### Task instructions:
Look below for lines that hold the string "Remove" and copy each one.

### The records:
-- -- --

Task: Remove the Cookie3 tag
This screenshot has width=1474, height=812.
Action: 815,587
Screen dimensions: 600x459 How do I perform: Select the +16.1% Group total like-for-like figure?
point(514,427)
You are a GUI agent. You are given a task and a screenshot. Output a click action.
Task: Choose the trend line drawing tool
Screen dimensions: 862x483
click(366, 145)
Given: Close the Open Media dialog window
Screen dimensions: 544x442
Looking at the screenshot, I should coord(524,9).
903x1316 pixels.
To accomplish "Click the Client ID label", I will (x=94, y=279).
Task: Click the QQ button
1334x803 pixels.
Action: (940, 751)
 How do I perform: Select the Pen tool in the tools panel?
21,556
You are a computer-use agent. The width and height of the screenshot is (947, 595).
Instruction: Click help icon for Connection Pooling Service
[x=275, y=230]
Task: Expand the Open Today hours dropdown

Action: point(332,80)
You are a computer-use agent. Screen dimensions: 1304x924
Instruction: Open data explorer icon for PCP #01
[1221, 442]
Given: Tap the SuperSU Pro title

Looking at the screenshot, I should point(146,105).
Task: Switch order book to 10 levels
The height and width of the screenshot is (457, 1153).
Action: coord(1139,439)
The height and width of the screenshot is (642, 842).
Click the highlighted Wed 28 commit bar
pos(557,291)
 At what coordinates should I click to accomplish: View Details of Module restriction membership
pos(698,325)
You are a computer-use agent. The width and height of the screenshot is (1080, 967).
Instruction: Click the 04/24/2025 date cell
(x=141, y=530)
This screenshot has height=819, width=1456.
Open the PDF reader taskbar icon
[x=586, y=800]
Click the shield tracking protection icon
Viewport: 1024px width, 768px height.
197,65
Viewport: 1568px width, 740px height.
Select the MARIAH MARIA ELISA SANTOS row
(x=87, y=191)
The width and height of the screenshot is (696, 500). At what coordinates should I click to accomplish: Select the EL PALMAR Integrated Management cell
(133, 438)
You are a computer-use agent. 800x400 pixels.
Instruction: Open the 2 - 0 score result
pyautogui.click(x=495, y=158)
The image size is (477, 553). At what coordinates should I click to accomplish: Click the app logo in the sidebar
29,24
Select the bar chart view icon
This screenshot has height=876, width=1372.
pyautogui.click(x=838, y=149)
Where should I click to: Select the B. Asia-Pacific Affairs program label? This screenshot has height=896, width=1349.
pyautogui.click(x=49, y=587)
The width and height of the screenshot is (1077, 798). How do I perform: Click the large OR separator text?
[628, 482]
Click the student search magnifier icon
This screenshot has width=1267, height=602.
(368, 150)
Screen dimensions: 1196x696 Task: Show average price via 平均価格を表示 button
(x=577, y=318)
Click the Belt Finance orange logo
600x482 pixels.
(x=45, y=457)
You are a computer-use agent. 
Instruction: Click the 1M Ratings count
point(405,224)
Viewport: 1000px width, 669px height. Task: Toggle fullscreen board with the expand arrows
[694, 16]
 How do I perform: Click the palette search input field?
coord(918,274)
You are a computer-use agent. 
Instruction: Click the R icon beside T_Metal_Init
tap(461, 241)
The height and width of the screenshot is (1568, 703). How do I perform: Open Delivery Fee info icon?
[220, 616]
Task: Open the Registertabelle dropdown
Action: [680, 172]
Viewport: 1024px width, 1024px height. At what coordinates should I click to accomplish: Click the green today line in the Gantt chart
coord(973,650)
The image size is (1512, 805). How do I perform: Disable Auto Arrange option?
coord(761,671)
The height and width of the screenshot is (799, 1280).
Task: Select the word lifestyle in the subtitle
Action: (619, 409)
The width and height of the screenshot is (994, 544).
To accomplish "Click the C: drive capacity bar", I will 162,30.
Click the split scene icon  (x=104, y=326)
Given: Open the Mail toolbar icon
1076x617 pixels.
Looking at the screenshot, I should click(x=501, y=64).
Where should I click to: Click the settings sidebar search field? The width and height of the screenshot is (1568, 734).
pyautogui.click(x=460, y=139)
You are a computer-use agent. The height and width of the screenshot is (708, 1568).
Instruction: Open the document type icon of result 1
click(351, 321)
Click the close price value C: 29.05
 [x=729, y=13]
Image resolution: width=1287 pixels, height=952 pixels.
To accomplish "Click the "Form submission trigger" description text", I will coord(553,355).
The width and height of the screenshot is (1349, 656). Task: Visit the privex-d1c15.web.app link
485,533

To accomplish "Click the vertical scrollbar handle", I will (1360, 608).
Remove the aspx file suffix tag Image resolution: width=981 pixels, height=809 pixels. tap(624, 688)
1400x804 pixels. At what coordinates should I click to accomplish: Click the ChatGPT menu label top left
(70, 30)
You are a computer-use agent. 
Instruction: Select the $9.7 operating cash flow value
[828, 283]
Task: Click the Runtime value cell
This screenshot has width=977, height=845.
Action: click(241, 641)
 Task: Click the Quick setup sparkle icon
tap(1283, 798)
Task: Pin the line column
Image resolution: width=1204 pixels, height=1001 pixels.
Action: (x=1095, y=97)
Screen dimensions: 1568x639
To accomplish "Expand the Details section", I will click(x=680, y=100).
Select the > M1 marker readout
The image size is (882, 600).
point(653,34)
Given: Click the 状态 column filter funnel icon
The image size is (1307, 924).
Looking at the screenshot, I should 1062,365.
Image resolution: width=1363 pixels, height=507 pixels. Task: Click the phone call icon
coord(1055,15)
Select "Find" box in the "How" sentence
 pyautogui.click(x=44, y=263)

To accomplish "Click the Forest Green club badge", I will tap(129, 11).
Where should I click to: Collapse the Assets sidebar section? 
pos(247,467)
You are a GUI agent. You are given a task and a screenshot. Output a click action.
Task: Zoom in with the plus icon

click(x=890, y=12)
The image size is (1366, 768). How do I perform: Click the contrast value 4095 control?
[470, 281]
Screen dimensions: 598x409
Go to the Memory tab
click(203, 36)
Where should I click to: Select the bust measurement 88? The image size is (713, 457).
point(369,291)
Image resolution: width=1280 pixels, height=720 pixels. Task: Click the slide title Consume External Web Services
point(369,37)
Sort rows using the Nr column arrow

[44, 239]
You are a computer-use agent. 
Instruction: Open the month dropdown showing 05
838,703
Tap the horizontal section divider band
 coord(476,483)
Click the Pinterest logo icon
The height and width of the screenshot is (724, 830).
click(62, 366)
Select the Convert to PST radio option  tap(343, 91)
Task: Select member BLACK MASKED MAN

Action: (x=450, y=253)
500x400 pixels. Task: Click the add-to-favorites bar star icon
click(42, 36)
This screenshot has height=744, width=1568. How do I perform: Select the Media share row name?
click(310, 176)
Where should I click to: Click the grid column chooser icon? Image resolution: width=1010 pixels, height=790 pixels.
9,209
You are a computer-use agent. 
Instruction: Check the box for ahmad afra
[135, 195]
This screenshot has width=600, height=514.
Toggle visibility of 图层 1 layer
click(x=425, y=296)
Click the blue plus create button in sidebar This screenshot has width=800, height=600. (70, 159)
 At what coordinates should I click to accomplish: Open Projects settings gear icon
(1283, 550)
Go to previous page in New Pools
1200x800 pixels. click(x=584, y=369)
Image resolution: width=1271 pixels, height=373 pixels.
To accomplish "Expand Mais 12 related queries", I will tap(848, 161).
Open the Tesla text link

-- -- --

### Solution for this problem:
Task: Remove the Cookie3 tag
Remove the aspx file suffix tag Image resolution: width=981 pixels, height=809 pixels. tap(624, 688)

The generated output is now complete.